Partie 5 : lumière et matière

Quel est le modèle de matière le plus simple ?
rappel : il existe une relation entre le cosinus de l'angle entre 2 vecteurs et leur produit scalaire...



Partie 6 : nettoyage

Bravo vous venez d'écrire votre (premier ?) lancer de rayon ! Maintenant, il est conseillé de passer un peu de temps à nettoyer / restructurer le code que vous venez d'écrire...

Pour la suite, on va créer beaucoup de rayons et ajouter des milliers d'objets (des triangles surtout...).
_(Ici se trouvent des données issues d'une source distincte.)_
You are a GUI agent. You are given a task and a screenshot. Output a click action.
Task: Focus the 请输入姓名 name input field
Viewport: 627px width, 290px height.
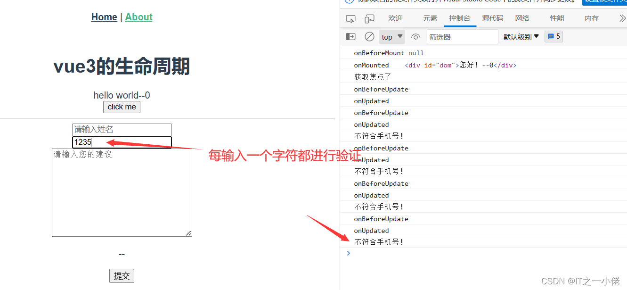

Il faut prévoir de représenter une "scène" composée de plusieurs objets et qui fournit 2 fonctions de visibilité, par exemple :
struct Scene
{
    std::vector objets;
   
    Hit intersect( const Ray& ray );
    bool visible( const Point& p, const Point& q );
   
    // const Material& material( const Hit& hit ); // renvoie la matiere au point d'intersection
};
ce qui permet d'abstraire la représentation de la scène et de la faire évoluer sans modifier son utilisation. ce sera très pratique lorsque l'on regardera comment accélérer les calculs d'intersection rayon / primitives.

pourquoi 2 fonctions de visibilité ? intersect() est adaptée aux rayons infinis comme ceux issus de la camera, la fonction doit renvoyer l'intersection valide la plus proche de l'origine du rayon.
visible() est utilisée pour vérifier que 2 points se voient, pour calculer les ombres, par exemple.
on peut utiliser des algorithmes plus rapides dans le cas de visible(), ie ce n'est pas la peine de vérifier qu'une intersection valide est bien la plus proche de l'origine du rayon...

Les prochains tp vont manipuler plus de géométrie (que l'on peut charger facilement avec read_positions(), par exemple) plus de rayons et le programme va devenir de plus en plus lent, mais il est très simple d'utiliser openMP pour le paralléliser et utiliser tous les cœurs du processeur d'une machine. Il suffit d'ajouter une ligne avant la boucle de parcours des pixels de l'image :
    Image image(512, 512);
   
#pragma omp parallel for schedule(dynamic, 1)
    for( int py= 0; py < image.height(); py++ )
    for( int px= 0; px < image.width(); px++ )
    {
        Point o= Point(0, 0, 0);
        Vector d= { ... };
       
        Ray ray(o, d);
        Hit h= scene.intersect(ray);
        ...
    }
et de compiler en mode Release : make -j4 config=release tp2

On peut aussi prévoir de déplacer la camera ou les objets, en utilisant une transformation (cf doc en ligne). On peut aussi généraliser la projection de la camera en utilisant une transformation perspective ou orthographique,  etc... cf doc.